Rows from a data source
● ● ● ● ●

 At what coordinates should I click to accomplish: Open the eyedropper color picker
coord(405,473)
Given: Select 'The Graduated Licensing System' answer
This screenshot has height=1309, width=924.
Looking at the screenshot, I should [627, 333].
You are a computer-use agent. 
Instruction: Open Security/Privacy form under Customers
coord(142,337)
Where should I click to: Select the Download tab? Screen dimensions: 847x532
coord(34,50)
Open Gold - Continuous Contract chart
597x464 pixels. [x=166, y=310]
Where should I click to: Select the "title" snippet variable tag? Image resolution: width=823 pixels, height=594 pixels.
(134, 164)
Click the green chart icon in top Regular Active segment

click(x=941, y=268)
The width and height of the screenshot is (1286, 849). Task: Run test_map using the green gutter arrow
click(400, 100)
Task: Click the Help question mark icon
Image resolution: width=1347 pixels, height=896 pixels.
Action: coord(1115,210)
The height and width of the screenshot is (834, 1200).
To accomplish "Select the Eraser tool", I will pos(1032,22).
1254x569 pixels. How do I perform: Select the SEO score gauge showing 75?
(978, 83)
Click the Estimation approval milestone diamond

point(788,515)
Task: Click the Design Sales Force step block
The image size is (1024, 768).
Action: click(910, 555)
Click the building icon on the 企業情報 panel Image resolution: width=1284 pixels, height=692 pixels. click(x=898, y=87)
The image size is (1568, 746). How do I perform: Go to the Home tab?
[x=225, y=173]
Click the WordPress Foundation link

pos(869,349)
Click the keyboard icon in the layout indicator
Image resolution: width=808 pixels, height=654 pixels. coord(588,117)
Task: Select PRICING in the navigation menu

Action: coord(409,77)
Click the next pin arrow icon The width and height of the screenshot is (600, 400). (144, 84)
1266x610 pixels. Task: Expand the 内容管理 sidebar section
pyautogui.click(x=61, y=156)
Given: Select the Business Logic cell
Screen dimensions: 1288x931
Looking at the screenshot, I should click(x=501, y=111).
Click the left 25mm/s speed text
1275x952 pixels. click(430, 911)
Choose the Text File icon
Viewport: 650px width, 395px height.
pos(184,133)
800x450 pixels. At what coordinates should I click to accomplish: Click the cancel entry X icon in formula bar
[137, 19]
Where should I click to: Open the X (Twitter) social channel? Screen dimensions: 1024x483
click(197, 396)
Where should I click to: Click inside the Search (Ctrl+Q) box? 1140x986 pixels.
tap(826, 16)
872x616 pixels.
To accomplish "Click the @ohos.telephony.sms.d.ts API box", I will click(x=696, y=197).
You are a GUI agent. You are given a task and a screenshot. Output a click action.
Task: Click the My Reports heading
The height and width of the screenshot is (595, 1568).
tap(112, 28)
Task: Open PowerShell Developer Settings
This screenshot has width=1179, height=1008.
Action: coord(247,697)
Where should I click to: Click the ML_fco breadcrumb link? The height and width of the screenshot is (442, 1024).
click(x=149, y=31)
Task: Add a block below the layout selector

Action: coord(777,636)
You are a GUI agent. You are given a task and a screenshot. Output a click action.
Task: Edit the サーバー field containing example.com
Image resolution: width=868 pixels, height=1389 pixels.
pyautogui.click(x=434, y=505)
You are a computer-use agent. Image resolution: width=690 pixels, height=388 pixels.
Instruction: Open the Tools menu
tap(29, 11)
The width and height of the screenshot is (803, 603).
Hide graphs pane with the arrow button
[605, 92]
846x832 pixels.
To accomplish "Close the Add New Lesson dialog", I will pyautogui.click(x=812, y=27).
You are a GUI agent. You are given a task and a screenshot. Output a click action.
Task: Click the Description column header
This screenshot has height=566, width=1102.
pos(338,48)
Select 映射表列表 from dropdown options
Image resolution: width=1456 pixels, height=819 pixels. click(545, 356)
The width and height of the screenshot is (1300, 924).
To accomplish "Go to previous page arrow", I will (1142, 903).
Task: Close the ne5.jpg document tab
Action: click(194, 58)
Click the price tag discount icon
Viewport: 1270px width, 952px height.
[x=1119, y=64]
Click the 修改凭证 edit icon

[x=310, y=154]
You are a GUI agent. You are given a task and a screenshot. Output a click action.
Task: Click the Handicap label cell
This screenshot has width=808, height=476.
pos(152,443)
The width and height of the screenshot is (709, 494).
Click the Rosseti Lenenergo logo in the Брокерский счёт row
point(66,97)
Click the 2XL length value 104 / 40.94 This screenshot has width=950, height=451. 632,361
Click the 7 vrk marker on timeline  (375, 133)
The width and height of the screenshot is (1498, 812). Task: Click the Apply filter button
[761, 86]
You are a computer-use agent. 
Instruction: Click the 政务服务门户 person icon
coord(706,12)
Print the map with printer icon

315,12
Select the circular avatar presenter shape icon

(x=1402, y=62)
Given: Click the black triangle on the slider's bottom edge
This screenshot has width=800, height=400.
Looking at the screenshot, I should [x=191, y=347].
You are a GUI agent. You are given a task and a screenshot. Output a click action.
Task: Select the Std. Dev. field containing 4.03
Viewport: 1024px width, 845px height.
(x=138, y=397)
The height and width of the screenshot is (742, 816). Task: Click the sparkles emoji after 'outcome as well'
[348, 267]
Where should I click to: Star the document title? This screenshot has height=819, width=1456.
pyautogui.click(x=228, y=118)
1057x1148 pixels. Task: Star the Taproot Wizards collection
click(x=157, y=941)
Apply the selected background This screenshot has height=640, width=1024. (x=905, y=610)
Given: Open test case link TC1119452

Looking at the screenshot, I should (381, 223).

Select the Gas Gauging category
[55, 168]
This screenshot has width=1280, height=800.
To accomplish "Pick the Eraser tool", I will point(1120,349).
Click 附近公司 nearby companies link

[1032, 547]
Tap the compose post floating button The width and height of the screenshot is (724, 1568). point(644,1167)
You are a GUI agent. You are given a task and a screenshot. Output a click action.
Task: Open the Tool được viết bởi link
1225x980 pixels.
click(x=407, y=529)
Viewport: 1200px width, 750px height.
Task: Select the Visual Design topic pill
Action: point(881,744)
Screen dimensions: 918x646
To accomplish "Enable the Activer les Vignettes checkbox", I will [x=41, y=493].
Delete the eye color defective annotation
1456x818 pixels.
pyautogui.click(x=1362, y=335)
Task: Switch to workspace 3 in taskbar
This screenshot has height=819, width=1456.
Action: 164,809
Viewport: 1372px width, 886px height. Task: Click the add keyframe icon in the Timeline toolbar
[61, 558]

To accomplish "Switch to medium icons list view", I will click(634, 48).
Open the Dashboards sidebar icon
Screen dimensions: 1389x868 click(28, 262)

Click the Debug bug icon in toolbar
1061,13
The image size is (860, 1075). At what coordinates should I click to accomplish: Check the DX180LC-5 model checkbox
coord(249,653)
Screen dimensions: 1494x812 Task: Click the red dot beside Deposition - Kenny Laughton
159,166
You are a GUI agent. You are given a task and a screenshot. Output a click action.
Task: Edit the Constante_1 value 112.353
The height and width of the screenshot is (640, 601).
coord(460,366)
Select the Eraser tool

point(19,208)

● ● ● ● ●

» **Prompt**:
Edit all of the rows above so that each "The image size is" becomes "The screenshot size is", keeping everything else the same.

» **Exercise result**:
 At what coordinates should I click to accomplish: Open the eyedropper color picker
coord(405,473)
Given: Select 'The Graduated Licensing System' answer
This screenshot has height=1309, width=924.
Looking at the screenshot, I should [627, 333].
You are a computer-use agent. 
Instruction: Open Security/Privacy form under Customers
coord(142,337)
Where should I click to: Select the Download tab? Screen dimensions: 847x532
coord(34,50)
Open Gold - Continuous Contract chart
597x464 pixels. [x=166, y=310]
Where should I click to: Select the "title" snippet variable tag? Image resolution: width=823 pixels, height=594 pixels.
(134, 164)
Click the green chart icon in top Regular Active segment

click(x=941, y=268)
The width and height of the screenshot is (1286, 849). Task: Run test_map using the green gutter arrow
click(400, 100)
Task: Click the Help question mark icon
Image resolution: width=1347 pixels, height=896 pixels.
Action: coord(1115,210)
The height and width of the screenshot is (834, 1200).
To accomplish "Select the Eraser tool", I will pos(1032,22).
1254x569 pixels. How do I perform: Select the SEO score gauge showing 75?
(978, 83)
Click the Estimation approval milestone diamond

point(788,515)
Task: Click the Design Sales Force step block
The screenshot size is (1024, 768).
Action: click(910, 555)
Click the building icon on the 企業情報 panel Image resolution: width=1284 pixels, height=692 pixels. click(x=898, y=87)
The screenshot size is (1568, 746). How do I perform: Go to the Home tab?
[x=225, y=173]
Click the WordPress Foundation link

pos(869,349)
Click the keyboard icon in the layout indicator
Image resolution: width=808 pixels, height=654 pixels. coord(588,117)
Task: Select PRICING in the navigation menu

Action: coord(409,77)
Click the next pin arrow icon The width and height of the screenshot is (600, 400). (144, 84)
1266x610 pixels. Task: Expand the 内容管理 sidebar section
pyautogui.click(x=61, y=156)
Given: Select the Business Logic cell
Screen dimensions: 1288x931
Looking at the screenshot, I should click(x=501, y=111).
Click the left 25mm/s speed text
1275x952 pixels. click(430, 911)
Choose the Text File icon
Viewport: 650px width, 395px height.
pos(184,133)
800x450 pixels. At what coordinates should I click to accomplish: Click the cancel entry X icon in formula bar
[137, 19]
Where should I click to: Open the X (Twitter) social channel? Screen dimensions: 1024x483
click(197, 396)
Where should I click to: Click inside the Search (Ctrl+Q) box? 1140x986 pixels.
tap(826, 16)
872x616 pixels.
To accomplish "Click the @ohos.telephony.sms.d.ts API box", I will click(x=696, y=197).
You are a GUI agent. You are given a task and a screenshot. Output a click action.
Task: Click the My Reports heading
The height and width of the screenshot is (595, 1568).
tap(112, 28)
Task: Open PowerShell Developer Settings
This screenshot has width=1179, height=1008.
Action: coord(247,697)
Where should I click to: Click the ML_fco breadcrumb link? The height and width of the screenshot is (442, 1024).
click(x=149, y=31)
Task: Add a block below the layout selector

Action: coord(777,636)
You are a GUI agent. You are given a task and a screenshot. Output a click action.
Task: Edit the サーバー field containing example.com
Image resolution: width=868 pixels, height=1389 pixels.
pyautogui.click(x=434, y=505)
You are a computer-use agent. Image resolution: width=690 pixels, height=388 pixels.
Instruction: Open the Tools menu
tap(29, 11)
The width and height of the screenshot is (803, 603).
Hide graphs pane with the arrow button
[605, 92]
846x832 pixels.
To accomplish "Close the Add New Lesson dialog", I will pyautogui.click(x=812, y=27).
You are a GUI agent. You are given a task and a screenshot. Output a click action.
Task: Click the Description column header
This screenshot has height=566, width=1102.
pos(338,48)
Select 映射表列表 from dropdown options
Image resolution: width=1456 pixels, height=819 pixels. click(545, 356)
The width and height of the screenshot is (1300, 924).
To accomplish "Go to previous page arrow", I will (1142, 903).
Task: Close the ne5.jpg document tab
Action: click(194, 58)
Click the price tag discount icon
Viewport: 1270px width, 952px height.
[x=1119, y=64]
Click the 修改凭证 edit icon

[x=310, y=154]
You are a GUI agent. You are given a task and a screenshot. Output a click action.
Task: Click the Handicap label cell
This screenshot has width=808, height=476.
pos(152,443)
The width and height of the screenshot is (709, 494).
Click the Rosseti Lenenergo logo in the Брокерский счёт row
point(66,97)
Click the 2XL length value 104 / 40.94 This screenshot has width=950, height=451. 632,361
Click the 7 vrk marker on timeline  (375, 133)
The width and height of the screenshot is (1498, 812). Task: Click the Apply filter button
[761, 86]
You are a computer-use agent. 
Instruction: Click the 政务服务门户 person icon
coord(706,12)
Print the map with printer icon

315,12
Select the circular avatar presenter shape icon

(x=1402, y=62)
Given: Click the black triangle on the slider's bottom edge
This screenshot has width=800, height=400.
Looking at the screenshot, I should [x=191, y=347].
You are a GUI agent. You are given a task and a screenshot. Output a click action.
Task: Select the Std. Dev. field containing 4.03
Viewport: 1024px width, 845px height.
(x=138, y=397)
The height and width of the screenshot is (742, 816). Task: Click the sparkles emoji after 'outcome as well'
[348, 267]
Where should I click to: Star the document title? This screenshot has height=819, width=1456.
pyautogui.click(x=228, y=118)
1057x1148 pixels. Task: Star the Taproot Wizards collection
click(x=157, y=941)
Apply the selected background This screenshot has height=640, width=1024. (x=905, y=610)
Given: Open test case link TC1119452

Looking at the screenshot, I should (381, 223).

Select the Gas Gauging category
[55, 168]
This screenshot has width=1280, height=800.
To accomplish "Pick the Eraser tool", I will point(1120,349).
Click 附近公司 nearby companies link

[1032, 547]
Tap the compose post floating button The width and height of the screenshot is (724, 1568). point(644,1167)
You are a GUI agent. You are given a task and a screenshot. Output a click action.
Task: Open the Tool được viết bởi link
1225x980 pixels.
click(x=407, y=529)
Viewport: 1200px width, 750px height.
Task: Select the Visual Design topic pill
Action: point(881,744)
Screen dimensions: 918x646
To accomplish "Enable the Activer les Vignettes checkbox", I will [x=41, y=493].
Delete the eye color defective annotation
1456x818 pixels.
pyautogui.click(x=1362, y=335)
Task: Switch to workspace 3 in taskbar
This screenshot has height=819, width=1456.
Action: 164,809
Viewport: 1372px width, 886px height. Task: Click the add keyframe icon in the Timeline toolbar
[61, 558]

To accomplish "Switch to medium icons list view", I will click(634, 48).
Open the Dashboards sidebar icon
Screen dimensions: 1389x868 click(28, 262)

Click the Debug bug icon in toolbar
1061,13
The screenshot size is (860, 1075). At what coordinates should I click to accomplish: Check the DX180LC-5 model checkbox
coord(249,653)
Screen dimensions: 1494x812 Task: Click the red dot beside Deposition - Kenny Laughton
159,166
You are a GUI agent. You are given a task and a screenshot. Output a click action.
Task: Edit the Constante_1 value 112.353
The height and width of the screenshot is (640, 601).
coord(460,366)
Select the Eraser tool

point(19,208)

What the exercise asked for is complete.